▶ _The task_
Restate verbatim the span of lines below between the line with "Where should I click to: Click the arrow" and the line with "has height=635, width=1358.", including those two lines, and only that span.

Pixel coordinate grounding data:
•••••
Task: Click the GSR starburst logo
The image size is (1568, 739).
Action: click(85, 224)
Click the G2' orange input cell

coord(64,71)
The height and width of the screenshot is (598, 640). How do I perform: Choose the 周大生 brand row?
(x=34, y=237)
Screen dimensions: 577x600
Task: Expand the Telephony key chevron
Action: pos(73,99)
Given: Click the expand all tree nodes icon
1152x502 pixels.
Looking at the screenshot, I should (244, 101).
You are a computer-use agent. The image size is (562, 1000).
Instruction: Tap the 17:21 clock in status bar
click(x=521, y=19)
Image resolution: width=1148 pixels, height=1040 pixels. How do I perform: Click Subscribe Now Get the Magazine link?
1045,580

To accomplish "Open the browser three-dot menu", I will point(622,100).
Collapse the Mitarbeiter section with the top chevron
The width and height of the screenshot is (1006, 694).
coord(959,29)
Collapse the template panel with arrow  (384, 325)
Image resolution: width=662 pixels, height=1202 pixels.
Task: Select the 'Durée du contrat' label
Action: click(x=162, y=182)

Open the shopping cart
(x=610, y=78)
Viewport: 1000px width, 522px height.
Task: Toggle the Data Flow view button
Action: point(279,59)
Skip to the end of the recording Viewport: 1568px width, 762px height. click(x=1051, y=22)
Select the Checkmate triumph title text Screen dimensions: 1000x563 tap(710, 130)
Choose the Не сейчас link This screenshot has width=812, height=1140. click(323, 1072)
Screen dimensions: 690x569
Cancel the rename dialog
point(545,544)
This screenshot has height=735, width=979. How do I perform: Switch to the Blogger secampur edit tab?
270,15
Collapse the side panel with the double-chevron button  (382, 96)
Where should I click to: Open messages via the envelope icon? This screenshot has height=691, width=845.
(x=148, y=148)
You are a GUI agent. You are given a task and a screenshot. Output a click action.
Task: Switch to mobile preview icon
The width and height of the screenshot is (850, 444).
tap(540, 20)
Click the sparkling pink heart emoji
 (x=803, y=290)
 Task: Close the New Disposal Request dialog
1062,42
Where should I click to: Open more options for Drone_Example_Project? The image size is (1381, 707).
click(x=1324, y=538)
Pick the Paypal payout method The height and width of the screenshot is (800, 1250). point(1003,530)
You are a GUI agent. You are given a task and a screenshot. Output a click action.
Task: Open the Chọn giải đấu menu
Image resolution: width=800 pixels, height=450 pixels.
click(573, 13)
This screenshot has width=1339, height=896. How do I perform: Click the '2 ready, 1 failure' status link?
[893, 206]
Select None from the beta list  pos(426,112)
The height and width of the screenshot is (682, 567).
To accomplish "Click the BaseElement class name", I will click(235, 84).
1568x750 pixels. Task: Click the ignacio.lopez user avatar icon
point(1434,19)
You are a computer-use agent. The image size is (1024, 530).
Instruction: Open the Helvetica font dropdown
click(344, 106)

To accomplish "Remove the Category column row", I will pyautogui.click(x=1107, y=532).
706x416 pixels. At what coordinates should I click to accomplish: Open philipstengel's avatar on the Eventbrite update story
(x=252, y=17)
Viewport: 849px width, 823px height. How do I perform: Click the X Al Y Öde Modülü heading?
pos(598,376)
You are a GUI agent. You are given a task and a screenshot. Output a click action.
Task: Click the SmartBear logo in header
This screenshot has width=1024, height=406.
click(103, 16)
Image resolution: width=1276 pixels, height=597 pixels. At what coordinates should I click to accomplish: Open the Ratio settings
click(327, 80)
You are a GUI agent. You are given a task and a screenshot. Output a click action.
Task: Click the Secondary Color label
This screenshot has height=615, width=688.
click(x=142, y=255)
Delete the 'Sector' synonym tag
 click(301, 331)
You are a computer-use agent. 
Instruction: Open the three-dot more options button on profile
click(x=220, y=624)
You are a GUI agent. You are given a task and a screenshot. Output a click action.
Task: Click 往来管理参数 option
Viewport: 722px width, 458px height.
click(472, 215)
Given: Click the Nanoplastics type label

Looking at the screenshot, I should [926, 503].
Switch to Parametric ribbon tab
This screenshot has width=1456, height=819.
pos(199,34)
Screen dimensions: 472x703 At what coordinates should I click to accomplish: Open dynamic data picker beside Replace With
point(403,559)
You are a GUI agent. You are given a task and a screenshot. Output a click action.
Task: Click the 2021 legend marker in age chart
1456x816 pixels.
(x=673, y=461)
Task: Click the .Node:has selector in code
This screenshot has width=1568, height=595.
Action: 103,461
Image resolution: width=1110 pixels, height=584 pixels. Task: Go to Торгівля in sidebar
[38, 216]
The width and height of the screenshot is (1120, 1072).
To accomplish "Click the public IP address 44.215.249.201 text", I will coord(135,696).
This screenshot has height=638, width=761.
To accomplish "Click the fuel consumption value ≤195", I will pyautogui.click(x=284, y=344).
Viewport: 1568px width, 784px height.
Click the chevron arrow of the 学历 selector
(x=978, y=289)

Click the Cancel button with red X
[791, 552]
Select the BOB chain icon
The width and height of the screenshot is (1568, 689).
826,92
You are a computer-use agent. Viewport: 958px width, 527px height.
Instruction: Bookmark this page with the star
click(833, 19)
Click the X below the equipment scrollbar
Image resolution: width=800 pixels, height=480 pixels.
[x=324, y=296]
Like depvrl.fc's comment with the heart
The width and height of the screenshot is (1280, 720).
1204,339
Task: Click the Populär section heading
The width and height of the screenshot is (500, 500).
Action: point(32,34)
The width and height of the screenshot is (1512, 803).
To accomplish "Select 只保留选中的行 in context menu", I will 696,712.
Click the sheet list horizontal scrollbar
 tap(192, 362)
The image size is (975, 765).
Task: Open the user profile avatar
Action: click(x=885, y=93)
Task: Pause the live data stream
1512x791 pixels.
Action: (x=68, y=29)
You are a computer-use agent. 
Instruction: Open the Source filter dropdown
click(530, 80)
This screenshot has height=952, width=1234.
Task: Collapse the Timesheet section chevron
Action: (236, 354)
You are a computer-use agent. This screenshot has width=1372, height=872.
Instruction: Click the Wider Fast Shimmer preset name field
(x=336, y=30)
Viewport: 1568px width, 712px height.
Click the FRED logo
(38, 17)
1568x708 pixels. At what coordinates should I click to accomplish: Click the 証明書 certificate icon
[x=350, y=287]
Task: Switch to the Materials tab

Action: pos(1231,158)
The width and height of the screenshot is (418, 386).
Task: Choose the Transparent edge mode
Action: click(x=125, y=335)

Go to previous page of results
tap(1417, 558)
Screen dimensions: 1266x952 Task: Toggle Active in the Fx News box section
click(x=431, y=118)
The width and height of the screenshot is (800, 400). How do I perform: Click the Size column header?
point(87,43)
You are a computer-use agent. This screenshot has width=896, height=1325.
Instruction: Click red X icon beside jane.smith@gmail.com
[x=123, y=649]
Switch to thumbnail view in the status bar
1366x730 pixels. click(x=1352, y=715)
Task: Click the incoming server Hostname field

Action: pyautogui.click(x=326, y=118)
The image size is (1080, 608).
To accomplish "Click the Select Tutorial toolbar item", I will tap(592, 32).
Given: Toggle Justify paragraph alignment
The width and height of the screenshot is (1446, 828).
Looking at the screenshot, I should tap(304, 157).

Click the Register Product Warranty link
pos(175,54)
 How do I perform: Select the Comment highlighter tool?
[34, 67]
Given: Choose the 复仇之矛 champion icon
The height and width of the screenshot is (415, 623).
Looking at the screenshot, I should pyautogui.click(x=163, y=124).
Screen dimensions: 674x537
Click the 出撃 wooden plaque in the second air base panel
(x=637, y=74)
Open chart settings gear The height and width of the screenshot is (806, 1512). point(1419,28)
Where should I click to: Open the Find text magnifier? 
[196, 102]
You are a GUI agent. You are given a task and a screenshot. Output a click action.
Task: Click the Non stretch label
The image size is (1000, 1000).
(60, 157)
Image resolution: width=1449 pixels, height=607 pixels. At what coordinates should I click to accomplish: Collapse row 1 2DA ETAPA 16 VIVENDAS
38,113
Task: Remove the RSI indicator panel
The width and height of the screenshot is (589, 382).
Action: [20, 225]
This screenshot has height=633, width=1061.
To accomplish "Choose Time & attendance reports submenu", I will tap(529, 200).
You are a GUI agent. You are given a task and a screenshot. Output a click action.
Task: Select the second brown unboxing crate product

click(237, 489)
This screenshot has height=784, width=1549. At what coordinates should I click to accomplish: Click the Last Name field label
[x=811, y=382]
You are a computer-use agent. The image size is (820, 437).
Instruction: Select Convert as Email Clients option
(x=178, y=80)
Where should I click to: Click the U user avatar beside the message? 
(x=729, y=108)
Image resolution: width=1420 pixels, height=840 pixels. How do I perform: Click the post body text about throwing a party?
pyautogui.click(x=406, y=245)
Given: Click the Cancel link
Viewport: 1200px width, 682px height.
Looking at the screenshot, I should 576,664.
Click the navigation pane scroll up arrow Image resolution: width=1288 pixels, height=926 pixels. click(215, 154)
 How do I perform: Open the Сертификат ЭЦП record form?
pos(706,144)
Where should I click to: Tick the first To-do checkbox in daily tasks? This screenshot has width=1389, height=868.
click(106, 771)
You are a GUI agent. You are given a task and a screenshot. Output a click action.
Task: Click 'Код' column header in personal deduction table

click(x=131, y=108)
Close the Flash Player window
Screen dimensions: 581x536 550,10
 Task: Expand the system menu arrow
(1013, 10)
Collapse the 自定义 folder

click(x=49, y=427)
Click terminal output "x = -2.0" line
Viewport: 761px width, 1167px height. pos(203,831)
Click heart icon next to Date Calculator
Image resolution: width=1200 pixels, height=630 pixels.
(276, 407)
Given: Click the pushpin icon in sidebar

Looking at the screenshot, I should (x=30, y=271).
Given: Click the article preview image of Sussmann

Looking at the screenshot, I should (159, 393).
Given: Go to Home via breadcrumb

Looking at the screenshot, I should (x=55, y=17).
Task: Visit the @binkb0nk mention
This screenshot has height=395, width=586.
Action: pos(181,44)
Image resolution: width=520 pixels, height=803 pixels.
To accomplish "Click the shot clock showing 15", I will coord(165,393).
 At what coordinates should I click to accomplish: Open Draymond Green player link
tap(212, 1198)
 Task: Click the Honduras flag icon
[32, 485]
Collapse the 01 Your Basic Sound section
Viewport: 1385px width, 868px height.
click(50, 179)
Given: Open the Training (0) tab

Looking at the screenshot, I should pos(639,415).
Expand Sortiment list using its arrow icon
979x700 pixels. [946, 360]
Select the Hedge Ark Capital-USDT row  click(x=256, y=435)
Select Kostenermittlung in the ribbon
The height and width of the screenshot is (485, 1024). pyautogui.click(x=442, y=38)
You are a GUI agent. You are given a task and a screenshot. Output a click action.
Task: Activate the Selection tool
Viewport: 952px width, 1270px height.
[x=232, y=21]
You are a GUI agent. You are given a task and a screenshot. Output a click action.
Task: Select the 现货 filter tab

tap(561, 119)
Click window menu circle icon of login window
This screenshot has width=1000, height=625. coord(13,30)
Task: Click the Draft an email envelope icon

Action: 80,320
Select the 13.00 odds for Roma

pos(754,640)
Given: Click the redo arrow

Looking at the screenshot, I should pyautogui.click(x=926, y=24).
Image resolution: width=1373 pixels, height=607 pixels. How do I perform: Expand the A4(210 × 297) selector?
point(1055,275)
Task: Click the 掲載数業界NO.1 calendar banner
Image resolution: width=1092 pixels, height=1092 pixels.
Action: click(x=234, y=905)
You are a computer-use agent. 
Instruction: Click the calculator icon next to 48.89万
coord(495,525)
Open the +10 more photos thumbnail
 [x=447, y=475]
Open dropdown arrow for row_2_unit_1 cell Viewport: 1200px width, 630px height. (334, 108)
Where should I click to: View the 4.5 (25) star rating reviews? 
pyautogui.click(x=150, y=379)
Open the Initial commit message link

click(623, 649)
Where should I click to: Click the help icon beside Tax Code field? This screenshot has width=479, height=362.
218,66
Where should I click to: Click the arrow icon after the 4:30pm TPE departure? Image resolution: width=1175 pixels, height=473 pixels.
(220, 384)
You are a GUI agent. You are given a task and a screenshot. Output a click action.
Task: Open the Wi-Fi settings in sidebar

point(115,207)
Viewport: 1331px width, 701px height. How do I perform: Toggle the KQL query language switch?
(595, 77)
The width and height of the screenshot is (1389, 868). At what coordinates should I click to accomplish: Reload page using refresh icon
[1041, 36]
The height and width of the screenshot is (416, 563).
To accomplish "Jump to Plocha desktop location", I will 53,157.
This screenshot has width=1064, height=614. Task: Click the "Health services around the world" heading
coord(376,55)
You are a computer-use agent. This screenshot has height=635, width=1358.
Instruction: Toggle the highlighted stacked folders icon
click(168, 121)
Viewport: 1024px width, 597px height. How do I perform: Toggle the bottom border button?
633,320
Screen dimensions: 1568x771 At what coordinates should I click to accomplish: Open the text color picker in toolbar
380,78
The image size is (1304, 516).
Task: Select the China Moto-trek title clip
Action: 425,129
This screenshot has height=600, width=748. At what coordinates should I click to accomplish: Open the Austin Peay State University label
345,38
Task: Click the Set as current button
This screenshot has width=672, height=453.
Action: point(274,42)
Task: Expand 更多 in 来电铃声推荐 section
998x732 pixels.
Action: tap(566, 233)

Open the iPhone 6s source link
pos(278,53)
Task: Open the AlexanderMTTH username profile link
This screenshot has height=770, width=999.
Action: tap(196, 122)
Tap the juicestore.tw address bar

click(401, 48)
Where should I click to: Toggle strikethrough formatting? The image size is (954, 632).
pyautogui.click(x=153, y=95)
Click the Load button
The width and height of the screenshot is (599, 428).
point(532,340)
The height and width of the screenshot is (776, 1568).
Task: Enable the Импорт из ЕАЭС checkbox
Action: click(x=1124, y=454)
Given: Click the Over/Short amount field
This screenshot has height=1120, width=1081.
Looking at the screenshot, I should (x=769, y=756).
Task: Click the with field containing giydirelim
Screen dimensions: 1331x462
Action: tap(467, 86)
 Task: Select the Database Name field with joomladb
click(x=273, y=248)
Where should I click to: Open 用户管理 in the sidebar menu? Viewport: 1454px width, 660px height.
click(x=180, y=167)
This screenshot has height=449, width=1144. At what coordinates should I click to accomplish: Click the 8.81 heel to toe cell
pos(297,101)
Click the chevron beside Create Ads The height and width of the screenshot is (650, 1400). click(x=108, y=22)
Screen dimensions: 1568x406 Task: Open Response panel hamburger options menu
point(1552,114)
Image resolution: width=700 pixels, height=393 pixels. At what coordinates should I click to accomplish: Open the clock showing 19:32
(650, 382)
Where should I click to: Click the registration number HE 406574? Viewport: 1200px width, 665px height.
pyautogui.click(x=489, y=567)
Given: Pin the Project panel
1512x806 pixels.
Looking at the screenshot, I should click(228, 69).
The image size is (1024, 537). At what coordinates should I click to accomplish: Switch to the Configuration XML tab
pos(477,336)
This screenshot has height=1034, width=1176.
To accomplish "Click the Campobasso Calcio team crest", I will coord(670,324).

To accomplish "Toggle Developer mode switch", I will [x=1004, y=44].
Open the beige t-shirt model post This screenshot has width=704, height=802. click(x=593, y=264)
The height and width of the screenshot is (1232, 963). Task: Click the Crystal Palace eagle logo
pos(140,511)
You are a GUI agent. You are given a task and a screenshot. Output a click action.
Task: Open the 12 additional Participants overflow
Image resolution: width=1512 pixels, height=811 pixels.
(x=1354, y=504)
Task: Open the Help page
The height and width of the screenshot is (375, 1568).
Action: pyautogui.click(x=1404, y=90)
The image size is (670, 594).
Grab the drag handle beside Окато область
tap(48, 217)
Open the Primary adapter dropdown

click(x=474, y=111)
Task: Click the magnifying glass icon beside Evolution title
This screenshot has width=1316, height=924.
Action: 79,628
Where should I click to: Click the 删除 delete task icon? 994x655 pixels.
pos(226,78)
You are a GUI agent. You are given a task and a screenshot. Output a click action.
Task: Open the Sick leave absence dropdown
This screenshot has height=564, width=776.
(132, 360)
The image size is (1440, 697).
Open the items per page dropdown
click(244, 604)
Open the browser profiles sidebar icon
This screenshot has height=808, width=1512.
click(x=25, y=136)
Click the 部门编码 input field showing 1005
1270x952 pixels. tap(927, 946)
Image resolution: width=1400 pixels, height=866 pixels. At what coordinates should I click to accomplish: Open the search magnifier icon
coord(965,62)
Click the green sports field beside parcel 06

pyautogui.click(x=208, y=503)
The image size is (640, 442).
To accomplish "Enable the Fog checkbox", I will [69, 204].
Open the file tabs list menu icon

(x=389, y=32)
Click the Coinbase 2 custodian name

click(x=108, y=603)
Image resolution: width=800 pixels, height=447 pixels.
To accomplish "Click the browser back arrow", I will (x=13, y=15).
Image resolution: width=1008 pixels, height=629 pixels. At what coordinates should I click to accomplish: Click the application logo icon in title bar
•••••
▶ _Solution for this task_
Where should I click to: Click the arrow icon after the 4:30pm TPE departure? Image resolution: width=1175 pixels, height=473 pixels.
(220, 384)
You are a GUI agent. You are given a task and a screenshot. Output a click action.
Task: Open the Wi-Fi settings in sidebar

point(115,207)
Viewport: 1331px width, 701px height. How do I perform: Toggle the KQL query language switch?
(595, 77)
The width and height of the screenshot is (1389, 868). At what coordinates should I click to accomplish: Reload page using refresh icon
[1041, 36]
The height and width of the screenshot is (416, 563).
To accomplish "Jump to Plocha desktop location", I will 53,157.
This screenshot has width=1064, height=614. Task: Click the "Health services around the world" heading
coord(376,55)
You are a computer-use agent. This screenshot has height=635, width=1358.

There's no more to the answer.